▶ **Input material**
○ ○ ○ ○

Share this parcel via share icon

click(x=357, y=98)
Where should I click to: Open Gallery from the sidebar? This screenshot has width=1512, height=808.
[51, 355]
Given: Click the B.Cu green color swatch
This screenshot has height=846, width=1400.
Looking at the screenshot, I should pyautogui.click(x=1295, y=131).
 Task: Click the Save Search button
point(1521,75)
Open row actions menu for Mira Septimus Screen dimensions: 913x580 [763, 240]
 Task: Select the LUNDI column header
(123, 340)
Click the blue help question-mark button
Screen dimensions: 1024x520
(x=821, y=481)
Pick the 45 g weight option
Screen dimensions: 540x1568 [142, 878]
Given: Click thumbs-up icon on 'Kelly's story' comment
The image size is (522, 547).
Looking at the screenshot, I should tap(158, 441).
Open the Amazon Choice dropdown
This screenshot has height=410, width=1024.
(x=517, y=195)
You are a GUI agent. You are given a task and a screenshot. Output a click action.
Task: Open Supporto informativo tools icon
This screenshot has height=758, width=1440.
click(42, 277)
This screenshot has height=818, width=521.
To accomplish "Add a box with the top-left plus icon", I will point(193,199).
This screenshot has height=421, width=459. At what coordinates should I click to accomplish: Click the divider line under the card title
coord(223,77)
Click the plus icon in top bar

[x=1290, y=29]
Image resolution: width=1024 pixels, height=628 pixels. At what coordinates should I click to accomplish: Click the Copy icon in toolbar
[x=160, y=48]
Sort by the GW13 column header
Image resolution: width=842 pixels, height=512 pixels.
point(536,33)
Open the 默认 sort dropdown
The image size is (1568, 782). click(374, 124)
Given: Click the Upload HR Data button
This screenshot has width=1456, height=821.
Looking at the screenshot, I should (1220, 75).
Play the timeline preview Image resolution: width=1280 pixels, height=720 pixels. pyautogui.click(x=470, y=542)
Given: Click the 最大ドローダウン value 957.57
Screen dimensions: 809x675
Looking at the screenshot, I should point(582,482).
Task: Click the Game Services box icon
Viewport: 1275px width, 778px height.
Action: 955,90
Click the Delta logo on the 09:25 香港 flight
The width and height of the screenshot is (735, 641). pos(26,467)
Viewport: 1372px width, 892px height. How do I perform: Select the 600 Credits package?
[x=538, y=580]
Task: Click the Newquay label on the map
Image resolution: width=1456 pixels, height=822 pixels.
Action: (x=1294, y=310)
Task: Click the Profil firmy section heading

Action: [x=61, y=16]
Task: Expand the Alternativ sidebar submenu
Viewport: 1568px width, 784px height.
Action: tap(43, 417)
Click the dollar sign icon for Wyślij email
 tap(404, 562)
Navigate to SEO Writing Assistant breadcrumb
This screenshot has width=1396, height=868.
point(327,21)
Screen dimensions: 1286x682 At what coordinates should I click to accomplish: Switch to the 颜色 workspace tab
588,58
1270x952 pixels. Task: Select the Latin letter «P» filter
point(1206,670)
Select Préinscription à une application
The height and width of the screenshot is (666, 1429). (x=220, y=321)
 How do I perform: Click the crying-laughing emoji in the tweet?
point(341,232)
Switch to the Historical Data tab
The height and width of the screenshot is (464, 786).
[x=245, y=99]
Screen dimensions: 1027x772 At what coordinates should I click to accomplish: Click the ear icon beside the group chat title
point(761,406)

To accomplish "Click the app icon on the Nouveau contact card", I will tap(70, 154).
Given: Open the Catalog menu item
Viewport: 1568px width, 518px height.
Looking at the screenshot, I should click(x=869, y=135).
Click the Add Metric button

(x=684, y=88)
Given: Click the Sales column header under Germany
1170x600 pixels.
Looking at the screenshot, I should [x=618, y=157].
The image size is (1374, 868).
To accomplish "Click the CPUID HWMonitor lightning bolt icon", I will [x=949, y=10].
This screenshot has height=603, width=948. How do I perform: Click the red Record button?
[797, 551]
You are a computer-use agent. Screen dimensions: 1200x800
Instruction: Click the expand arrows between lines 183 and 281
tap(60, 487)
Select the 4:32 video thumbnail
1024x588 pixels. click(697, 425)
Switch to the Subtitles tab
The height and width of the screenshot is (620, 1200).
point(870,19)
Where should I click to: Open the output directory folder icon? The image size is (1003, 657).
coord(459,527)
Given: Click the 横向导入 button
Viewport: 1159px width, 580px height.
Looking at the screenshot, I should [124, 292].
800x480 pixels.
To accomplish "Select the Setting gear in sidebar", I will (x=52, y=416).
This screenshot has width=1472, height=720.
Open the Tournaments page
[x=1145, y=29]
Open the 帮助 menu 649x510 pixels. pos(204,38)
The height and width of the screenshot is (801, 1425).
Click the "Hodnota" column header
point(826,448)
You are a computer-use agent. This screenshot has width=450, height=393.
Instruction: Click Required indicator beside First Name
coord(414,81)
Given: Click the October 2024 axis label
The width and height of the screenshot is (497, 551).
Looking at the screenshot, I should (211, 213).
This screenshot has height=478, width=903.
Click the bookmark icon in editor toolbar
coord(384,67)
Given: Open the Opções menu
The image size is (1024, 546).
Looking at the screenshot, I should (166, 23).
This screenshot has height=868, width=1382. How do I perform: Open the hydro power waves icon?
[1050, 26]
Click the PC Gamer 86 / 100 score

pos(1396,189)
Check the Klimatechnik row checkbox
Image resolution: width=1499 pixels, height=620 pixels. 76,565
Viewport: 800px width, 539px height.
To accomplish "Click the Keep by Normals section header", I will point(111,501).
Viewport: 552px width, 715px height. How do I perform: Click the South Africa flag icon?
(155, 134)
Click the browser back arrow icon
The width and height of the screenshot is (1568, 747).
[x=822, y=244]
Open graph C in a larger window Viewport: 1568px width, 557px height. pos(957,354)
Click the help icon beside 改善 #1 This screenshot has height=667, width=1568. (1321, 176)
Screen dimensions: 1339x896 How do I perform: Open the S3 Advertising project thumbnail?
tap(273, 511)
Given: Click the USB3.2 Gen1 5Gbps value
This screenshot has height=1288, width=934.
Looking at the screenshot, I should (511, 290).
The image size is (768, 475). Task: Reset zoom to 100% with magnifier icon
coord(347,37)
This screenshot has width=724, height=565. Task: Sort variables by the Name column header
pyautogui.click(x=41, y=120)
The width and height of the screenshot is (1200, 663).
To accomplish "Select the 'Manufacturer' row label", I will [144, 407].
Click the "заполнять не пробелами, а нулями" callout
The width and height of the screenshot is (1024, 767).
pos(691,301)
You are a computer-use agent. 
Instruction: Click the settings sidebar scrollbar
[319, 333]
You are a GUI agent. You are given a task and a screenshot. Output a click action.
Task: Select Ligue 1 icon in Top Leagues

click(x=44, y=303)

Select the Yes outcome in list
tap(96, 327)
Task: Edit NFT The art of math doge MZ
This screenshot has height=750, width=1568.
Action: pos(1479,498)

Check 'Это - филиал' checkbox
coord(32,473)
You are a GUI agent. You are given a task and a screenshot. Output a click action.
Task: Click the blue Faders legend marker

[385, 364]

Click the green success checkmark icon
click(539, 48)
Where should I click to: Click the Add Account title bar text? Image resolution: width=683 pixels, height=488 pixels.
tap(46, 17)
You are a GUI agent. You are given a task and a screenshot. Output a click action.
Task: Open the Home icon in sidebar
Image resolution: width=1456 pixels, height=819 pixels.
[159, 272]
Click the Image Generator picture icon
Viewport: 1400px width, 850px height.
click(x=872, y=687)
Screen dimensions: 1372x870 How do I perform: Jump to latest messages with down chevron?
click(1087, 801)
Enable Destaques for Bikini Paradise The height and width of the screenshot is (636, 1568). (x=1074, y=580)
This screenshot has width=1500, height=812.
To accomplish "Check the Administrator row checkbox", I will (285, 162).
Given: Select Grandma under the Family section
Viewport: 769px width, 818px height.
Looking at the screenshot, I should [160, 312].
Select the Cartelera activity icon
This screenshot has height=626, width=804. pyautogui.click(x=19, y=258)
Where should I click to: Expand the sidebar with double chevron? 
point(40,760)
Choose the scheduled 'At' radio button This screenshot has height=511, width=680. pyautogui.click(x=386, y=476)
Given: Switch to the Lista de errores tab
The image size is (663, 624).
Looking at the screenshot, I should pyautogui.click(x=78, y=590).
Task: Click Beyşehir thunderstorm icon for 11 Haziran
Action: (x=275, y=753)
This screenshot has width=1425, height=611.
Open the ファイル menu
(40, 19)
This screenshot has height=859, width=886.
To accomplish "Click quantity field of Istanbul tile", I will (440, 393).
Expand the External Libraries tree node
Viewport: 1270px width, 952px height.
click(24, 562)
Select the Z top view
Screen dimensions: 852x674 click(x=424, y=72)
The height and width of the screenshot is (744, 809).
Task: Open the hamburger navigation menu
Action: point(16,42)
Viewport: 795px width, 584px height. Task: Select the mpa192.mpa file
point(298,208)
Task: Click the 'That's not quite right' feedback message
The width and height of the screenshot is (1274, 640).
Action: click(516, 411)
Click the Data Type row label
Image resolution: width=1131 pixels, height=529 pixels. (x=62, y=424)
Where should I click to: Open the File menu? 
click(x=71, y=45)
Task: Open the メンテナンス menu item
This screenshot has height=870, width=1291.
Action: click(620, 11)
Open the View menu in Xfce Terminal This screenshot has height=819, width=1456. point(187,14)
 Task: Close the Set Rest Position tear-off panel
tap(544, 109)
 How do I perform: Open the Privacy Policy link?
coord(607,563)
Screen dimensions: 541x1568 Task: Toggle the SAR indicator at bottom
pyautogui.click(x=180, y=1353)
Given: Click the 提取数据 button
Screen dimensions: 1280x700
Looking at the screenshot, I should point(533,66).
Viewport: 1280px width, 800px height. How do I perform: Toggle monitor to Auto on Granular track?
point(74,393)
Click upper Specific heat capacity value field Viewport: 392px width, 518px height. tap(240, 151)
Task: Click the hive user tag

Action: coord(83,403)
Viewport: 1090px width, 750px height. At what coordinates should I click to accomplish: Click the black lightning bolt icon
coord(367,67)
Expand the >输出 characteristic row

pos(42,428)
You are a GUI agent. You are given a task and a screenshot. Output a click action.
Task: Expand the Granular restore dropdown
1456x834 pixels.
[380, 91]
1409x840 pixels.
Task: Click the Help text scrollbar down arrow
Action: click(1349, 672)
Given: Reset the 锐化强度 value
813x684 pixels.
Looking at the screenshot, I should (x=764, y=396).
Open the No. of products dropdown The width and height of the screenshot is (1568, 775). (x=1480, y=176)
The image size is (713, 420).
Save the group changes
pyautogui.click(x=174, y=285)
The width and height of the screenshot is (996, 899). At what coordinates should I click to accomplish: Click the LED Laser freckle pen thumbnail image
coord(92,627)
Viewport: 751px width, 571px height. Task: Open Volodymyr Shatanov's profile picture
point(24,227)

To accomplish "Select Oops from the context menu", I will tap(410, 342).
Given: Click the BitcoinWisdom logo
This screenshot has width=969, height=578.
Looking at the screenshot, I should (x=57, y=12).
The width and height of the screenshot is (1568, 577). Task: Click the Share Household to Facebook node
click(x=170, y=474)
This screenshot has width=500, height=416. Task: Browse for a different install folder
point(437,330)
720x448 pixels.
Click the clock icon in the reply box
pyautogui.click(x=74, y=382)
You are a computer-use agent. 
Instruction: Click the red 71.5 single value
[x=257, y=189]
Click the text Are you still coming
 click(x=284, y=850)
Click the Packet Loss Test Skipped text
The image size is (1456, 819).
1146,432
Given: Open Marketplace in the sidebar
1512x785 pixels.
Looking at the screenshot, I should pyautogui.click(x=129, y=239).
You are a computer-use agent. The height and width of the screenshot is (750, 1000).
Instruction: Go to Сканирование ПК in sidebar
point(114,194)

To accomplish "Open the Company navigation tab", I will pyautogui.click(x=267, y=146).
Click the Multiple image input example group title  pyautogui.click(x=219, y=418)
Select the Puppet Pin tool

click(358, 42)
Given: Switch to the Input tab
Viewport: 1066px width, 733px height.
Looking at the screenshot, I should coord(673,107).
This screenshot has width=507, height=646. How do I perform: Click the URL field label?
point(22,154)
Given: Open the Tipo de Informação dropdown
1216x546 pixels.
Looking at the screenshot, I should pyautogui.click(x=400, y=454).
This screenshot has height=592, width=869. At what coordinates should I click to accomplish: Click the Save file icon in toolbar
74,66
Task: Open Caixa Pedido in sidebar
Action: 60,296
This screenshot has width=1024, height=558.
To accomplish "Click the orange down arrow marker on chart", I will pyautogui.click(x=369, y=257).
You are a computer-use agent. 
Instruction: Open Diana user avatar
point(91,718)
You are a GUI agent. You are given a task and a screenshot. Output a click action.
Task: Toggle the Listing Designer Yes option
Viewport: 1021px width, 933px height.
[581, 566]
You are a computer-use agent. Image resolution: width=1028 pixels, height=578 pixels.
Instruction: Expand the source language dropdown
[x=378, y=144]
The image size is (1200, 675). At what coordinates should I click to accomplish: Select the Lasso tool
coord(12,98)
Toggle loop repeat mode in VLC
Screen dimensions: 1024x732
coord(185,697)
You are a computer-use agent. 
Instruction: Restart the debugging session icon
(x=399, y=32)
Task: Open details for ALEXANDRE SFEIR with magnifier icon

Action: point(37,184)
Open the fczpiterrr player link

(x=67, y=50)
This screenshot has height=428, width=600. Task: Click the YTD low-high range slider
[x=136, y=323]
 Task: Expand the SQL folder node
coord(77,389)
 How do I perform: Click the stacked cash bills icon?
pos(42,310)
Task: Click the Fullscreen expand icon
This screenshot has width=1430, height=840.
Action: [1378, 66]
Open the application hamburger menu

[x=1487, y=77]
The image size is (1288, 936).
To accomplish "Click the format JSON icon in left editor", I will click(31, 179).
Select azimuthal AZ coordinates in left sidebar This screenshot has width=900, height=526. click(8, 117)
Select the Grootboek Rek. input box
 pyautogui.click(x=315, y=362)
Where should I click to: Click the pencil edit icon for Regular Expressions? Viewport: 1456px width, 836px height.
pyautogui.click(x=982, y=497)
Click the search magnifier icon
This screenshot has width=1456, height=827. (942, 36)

○ ○ ○ ○

▶ **Given problem**
Rewrite the records, from their first line through the line containing "point(1521,75)", as a numbered list with the blank lines dropped.

▶ **Finished exercise**
1. Share this parcel via share icon
2. click(x=357, y=98)
3. Where should I click to: Open Gallery from the sidebar? This screenshot has width=1512, height=808.
4. [51, 355]
5. Given: Click the B.Cu green color swatch
6. This screenshot has height=846, width=1400.
7. Looking at the screenshot, I should pyautogui.click(x=1295, y=131).
8.  Task: Click the Save Search button
9. point(1521,75)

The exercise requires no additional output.